Soon the list would have been completed, and other things, even more final, could be brought about. Satisfaction filled the thinker, colder than that of the tangle of scents which had held the gun and pulled the trigger.
And abruptly as a trumpet note that does not fade, but simply ceases, the scent of satisfied deathlessness was gone.
Lee leaned back in her chair and let out a long breath. “That’s the third time I’ve run through it,” she said, turning her back on her commwall, “and I still don’t understand it.”
“You think I do?” Gelert said from his own office.
The wall between their offices was down. It was after seven in the evening. Mass had gone home for the day, and the two of them were going through the recordings of their “sniff” of the Vida Loca nightclub scene.
“Lee,” Gelert said, “I’m telling you that that perception is of someone simply vanishing . Not going away, not walking off. Simply not being where they were anymore.”

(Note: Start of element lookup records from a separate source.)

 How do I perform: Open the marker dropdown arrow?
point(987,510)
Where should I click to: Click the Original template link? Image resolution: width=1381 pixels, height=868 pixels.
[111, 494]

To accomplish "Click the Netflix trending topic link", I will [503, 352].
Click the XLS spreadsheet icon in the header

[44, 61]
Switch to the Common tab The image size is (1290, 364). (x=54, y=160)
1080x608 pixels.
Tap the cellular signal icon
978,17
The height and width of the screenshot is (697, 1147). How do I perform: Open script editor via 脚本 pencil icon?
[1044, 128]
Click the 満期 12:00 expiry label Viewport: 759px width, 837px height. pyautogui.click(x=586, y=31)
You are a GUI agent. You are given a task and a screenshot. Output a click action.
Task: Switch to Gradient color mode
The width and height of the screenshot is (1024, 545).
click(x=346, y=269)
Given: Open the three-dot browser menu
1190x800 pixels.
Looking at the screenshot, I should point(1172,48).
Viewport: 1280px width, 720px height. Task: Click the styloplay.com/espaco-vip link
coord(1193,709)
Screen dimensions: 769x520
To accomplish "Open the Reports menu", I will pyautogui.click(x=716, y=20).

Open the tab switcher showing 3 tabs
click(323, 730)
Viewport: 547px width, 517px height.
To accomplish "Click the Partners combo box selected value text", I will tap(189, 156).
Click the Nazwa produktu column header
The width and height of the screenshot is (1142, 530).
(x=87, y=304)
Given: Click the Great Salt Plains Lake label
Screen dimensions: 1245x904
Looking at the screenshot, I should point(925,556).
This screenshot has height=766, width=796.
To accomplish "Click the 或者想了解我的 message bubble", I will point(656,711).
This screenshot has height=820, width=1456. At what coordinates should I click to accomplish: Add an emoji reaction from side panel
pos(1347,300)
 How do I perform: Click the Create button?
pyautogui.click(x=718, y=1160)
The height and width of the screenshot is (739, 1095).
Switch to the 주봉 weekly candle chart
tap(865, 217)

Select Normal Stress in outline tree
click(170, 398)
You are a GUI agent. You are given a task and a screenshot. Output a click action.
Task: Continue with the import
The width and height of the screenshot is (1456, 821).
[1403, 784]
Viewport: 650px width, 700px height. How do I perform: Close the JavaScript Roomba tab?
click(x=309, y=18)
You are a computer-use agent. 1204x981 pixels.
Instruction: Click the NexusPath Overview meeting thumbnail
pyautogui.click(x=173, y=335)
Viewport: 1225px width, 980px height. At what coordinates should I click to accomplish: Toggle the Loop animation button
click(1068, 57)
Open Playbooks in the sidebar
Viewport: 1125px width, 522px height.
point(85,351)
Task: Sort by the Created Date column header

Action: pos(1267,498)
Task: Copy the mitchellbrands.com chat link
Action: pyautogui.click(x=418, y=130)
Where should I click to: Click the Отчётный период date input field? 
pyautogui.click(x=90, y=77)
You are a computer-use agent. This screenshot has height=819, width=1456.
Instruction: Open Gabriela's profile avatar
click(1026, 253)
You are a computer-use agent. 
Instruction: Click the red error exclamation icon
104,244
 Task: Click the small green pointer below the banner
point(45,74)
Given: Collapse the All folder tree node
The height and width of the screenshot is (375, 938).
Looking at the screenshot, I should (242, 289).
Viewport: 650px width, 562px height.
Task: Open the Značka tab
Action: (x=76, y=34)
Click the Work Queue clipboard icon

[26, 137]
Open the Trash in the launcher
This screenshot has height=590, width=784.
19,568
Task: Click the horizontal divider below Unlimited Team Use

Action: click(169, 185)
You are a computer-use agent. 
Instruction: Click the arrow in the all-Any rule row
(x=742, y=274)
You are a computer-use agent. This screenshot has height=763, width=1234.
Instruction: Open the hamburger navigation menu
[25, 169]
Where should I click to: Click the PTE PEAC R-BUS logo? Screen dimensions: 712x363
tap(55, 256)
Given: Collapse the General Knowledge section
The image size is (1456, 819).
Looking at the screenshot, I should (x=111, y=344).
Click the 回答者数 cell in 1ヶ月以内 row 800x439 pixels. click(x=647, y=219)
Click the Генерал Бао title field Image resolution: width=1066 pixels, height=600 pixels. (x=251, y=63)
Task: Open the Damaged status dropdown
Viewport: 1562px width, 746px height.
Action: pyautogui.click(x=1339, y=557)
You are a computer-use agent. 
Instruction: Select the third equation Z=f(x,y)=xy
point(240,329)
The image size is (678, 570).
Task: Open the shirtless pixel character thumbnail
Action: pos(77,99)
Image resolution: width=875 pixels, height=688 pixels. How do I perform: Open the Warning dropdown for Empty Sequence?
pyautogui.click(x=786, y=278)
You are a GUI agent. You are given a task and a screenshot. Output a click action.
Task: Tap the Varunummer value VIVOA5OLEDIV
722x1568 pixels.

“And they do that how?” Lee said, getting up and starting to pace. It was her third outbreak of pacing for the evening, most unusual for her. “These are Elves we’re talking about here, Gel, not the Tooth Fairy! They don’t just fizzle out into nothing, any more than you or I do. The DA sees that attached to a prosecution case, he’s going to throw it out. Or us, on the grounds that one or the other of us has taken leave of our senses.”
“Or both,” Gelert said. “You’re going to have to review your own perception of that angle, and you don’t like the idea much, do you?”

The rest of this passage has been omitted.